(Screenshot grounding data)
-*-
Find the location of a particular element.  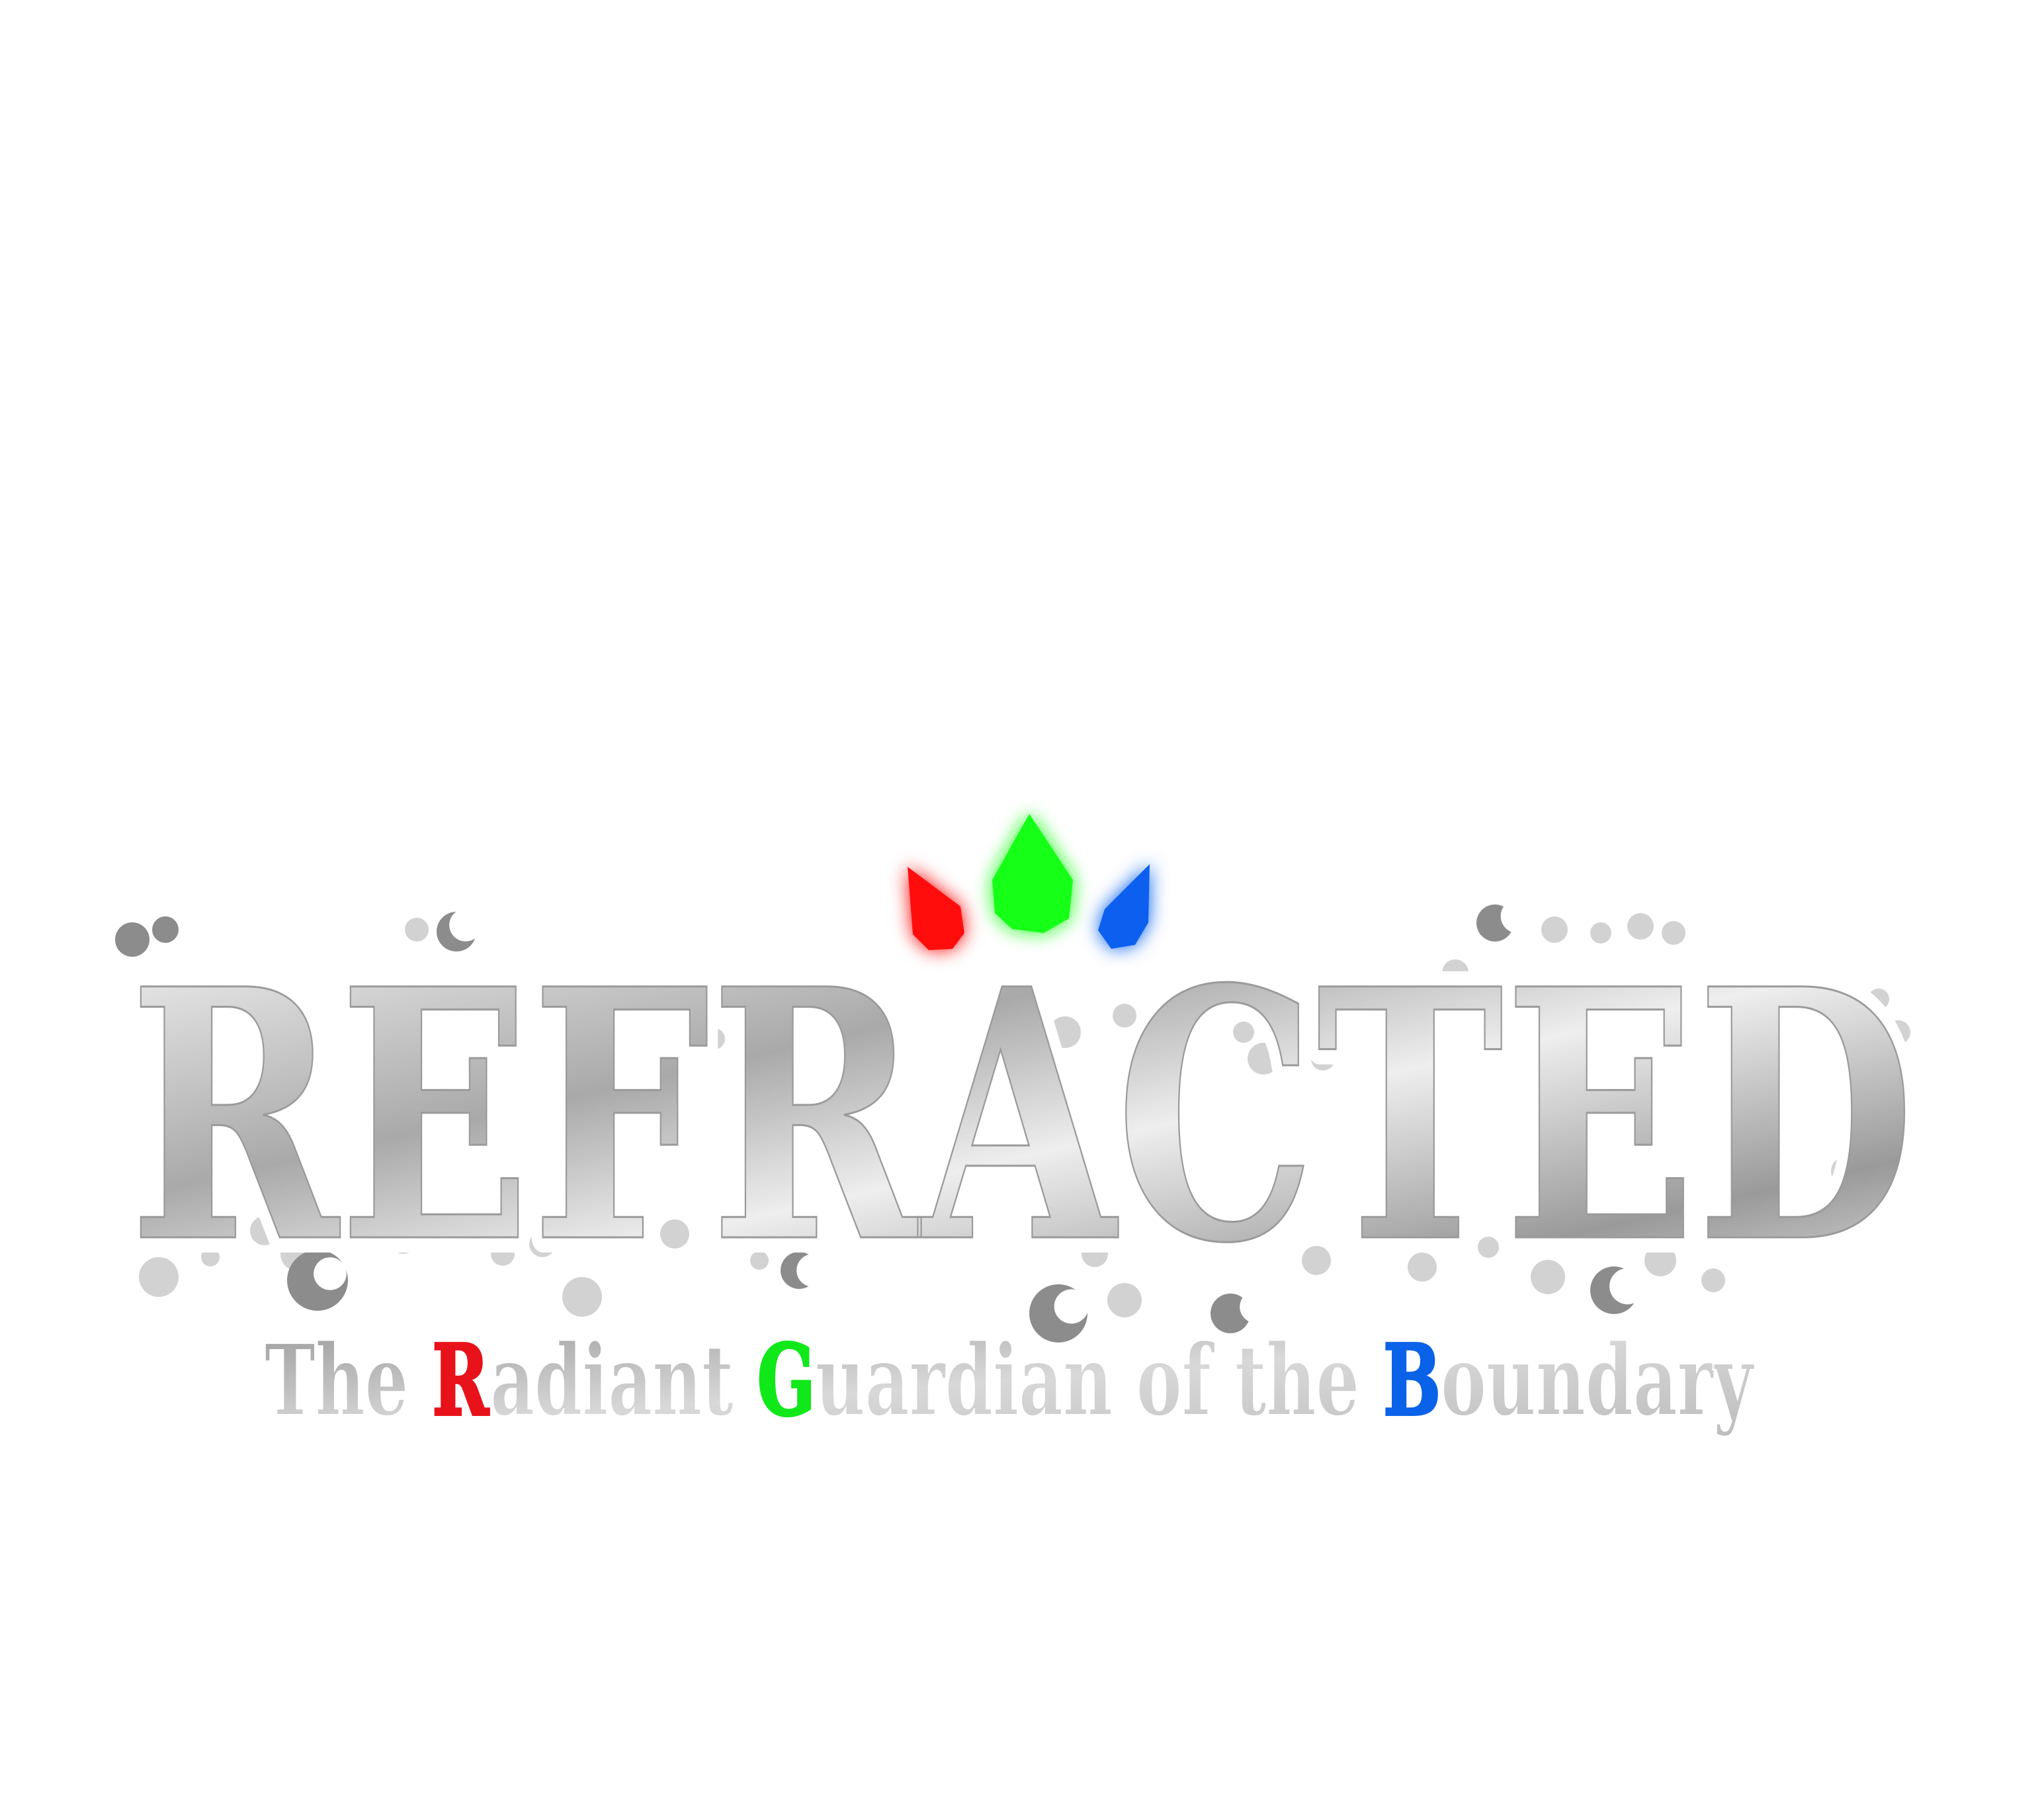

subtitle-segment: uardian of the is located at coordinates (1100, 1380).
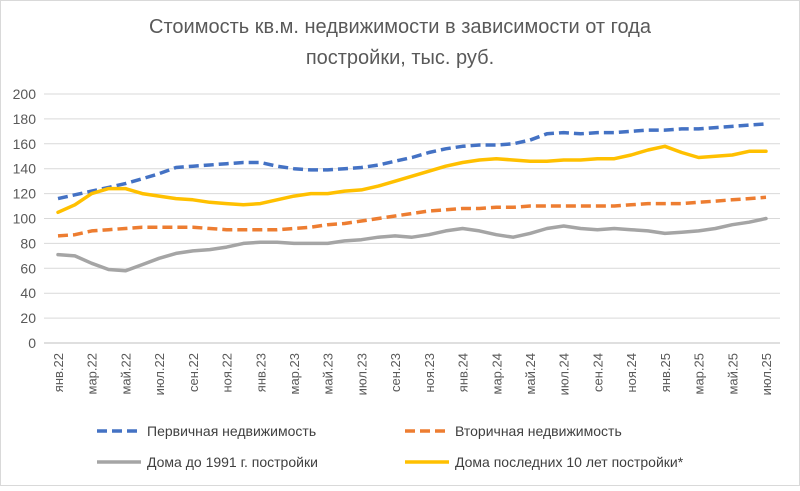 The image size is (800, 491). Describe the element at coordinates (32, 343) in the screenshot. I see `y-tick-label: 0` at that location.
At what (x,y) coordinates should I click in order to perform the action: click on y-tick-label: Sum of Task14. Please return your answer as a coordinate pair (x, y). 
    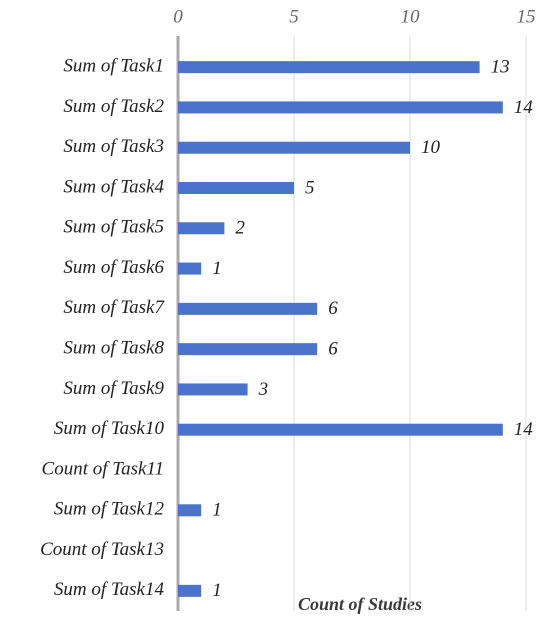
    Looking at the image, I should click on (110, 590).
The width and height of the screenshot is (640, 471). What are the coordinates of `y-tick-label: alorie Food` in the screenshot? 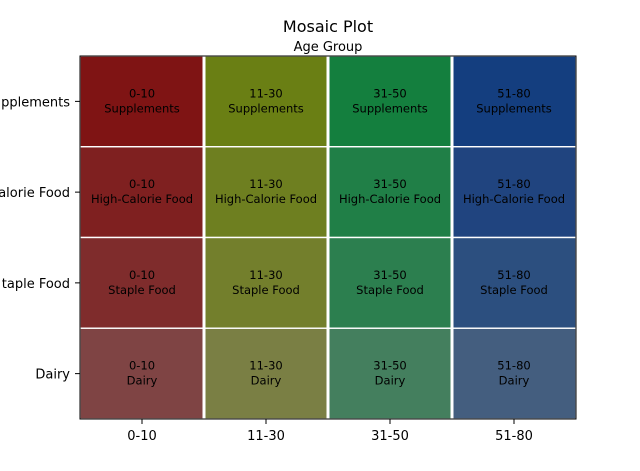 It's located at (35, 194).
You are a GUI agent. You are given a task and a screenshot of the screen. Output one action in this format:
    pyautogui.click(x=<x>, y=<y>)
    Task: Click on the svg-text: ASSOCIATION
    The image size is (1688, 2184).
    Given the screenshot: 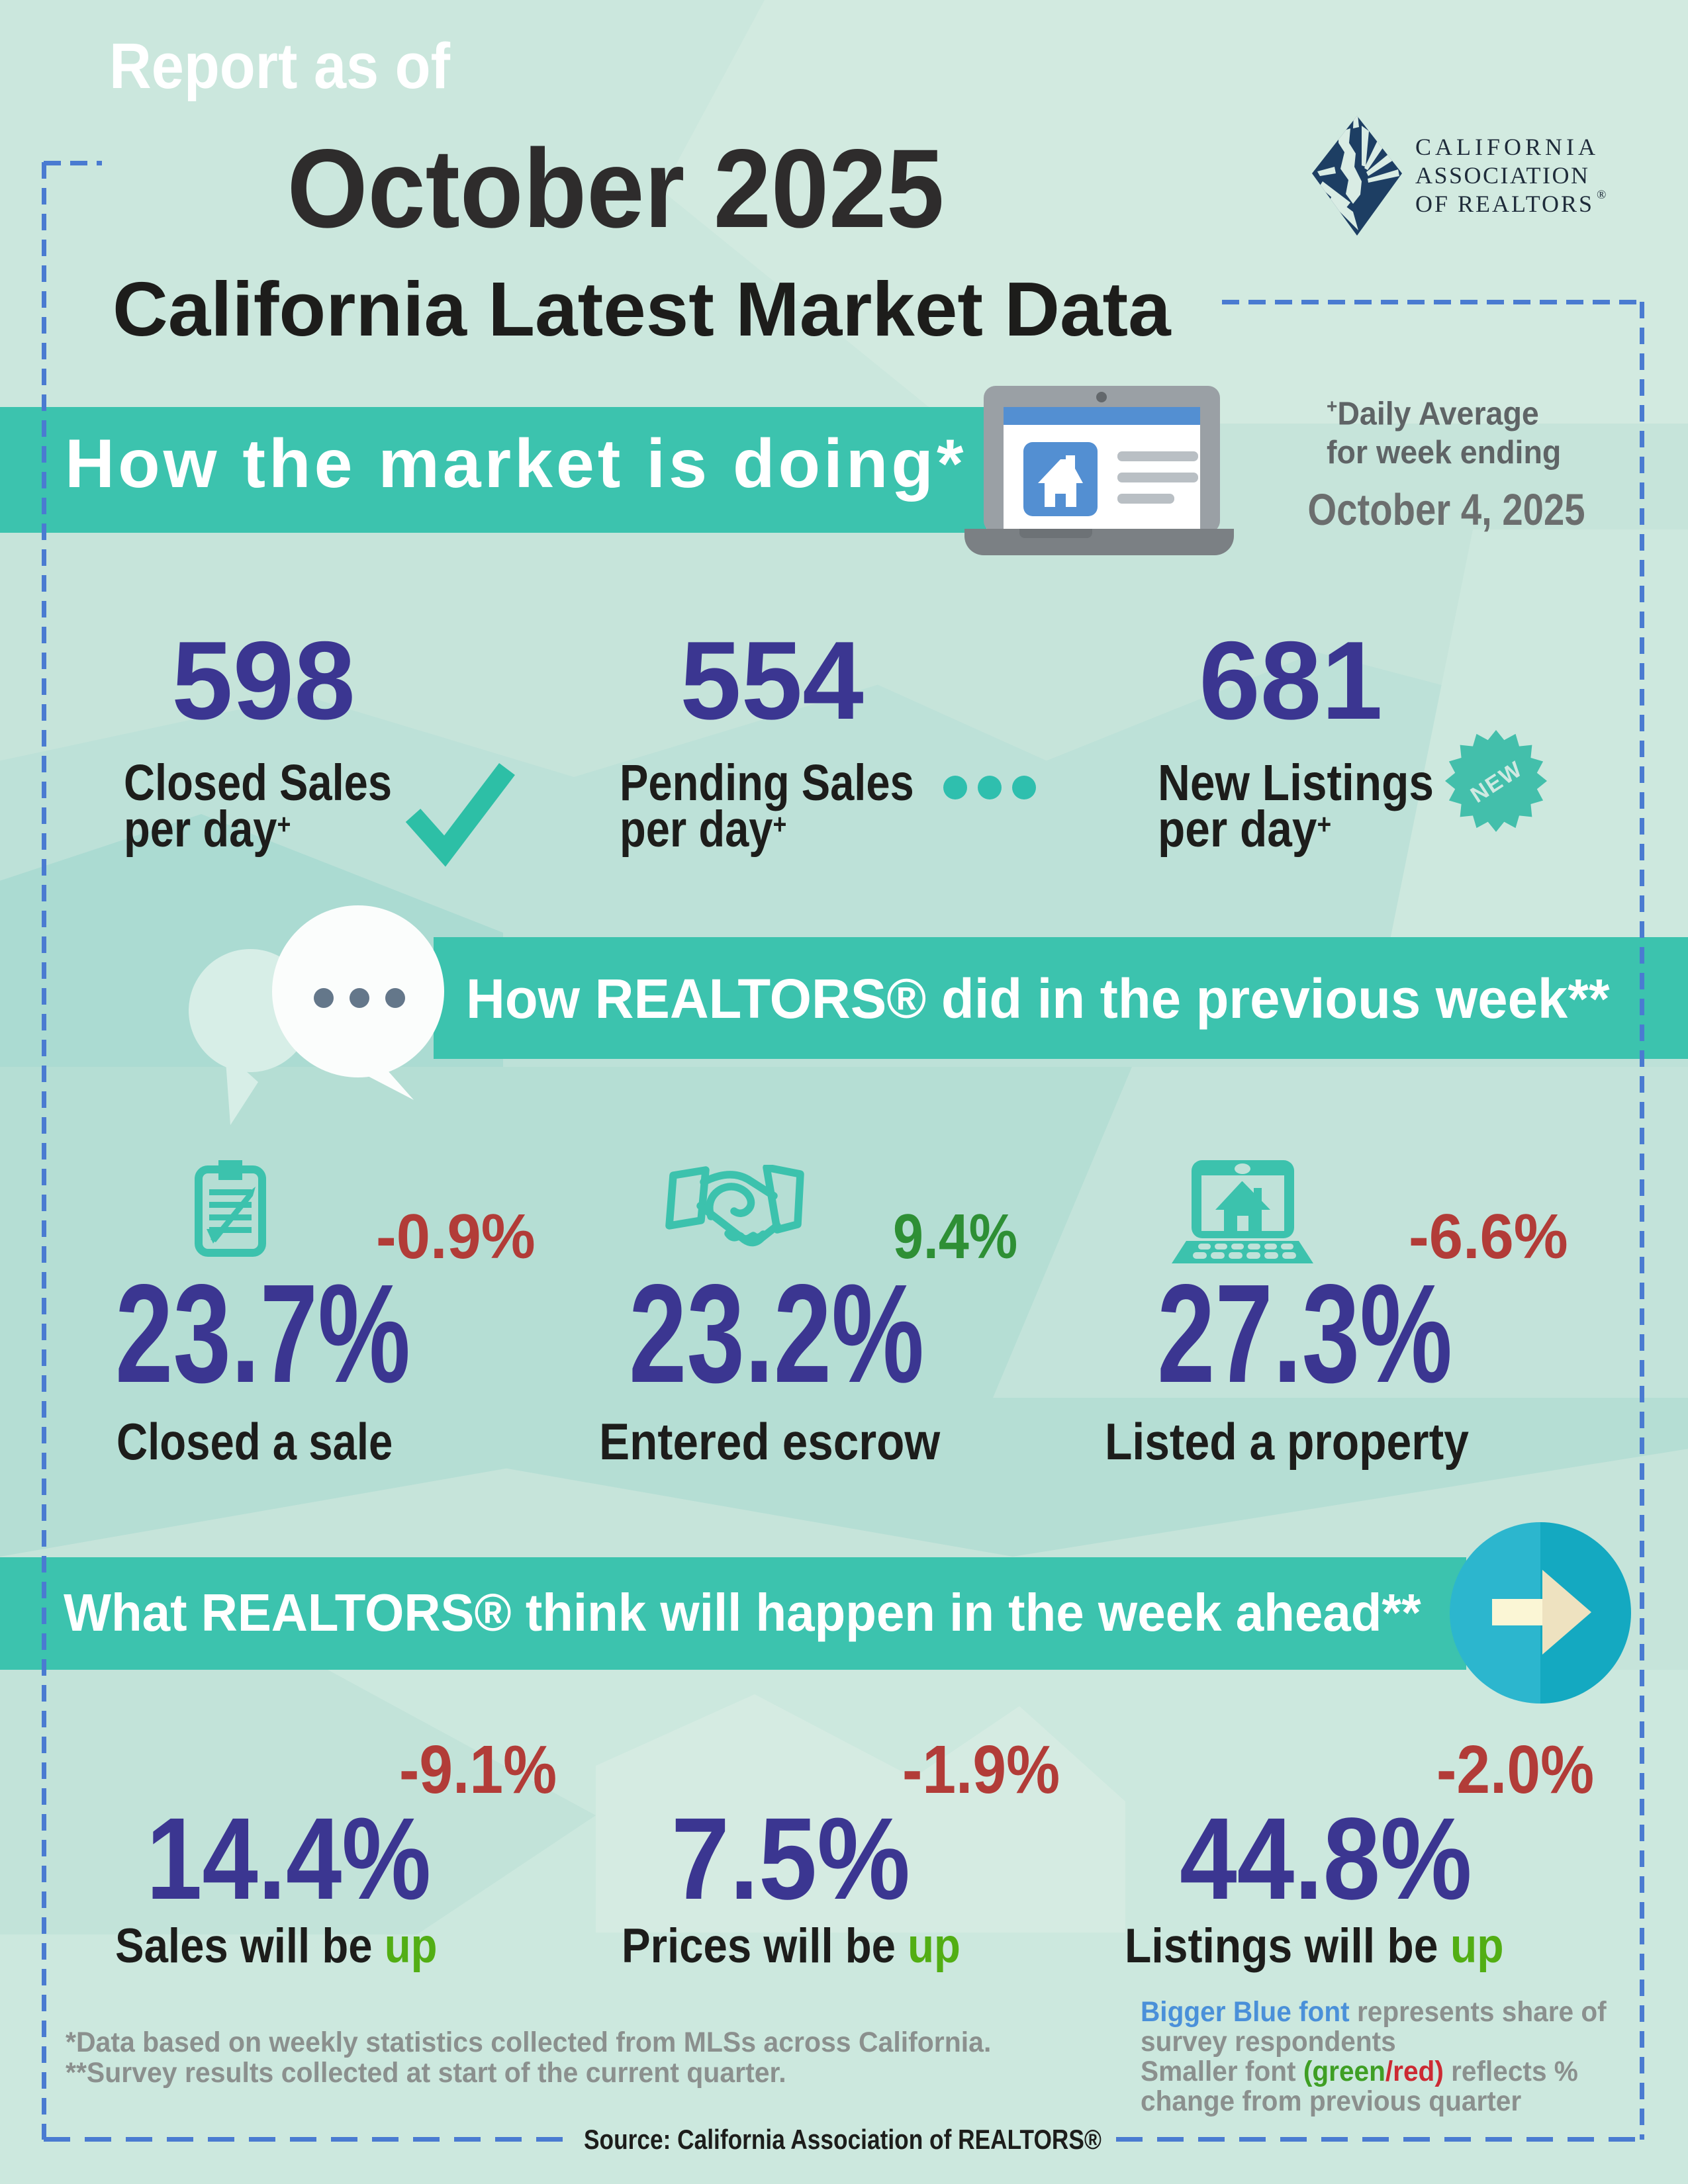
-*-
▶ Work to complete:
Copy out the listing word for word, starting at the line that contains "At what (x,y)" and ending at the line that contains "Looking at the", with both of those lines included. Leave the pictures out of your reply.

▶ Finished task:
At what (x,y) coordinates should I click in order to perform the action: click on y-tick-label: Sum of Task14. Please return your answer as a coordinate pair (x, y). 
    Looking at the image, I should click on (110, 590).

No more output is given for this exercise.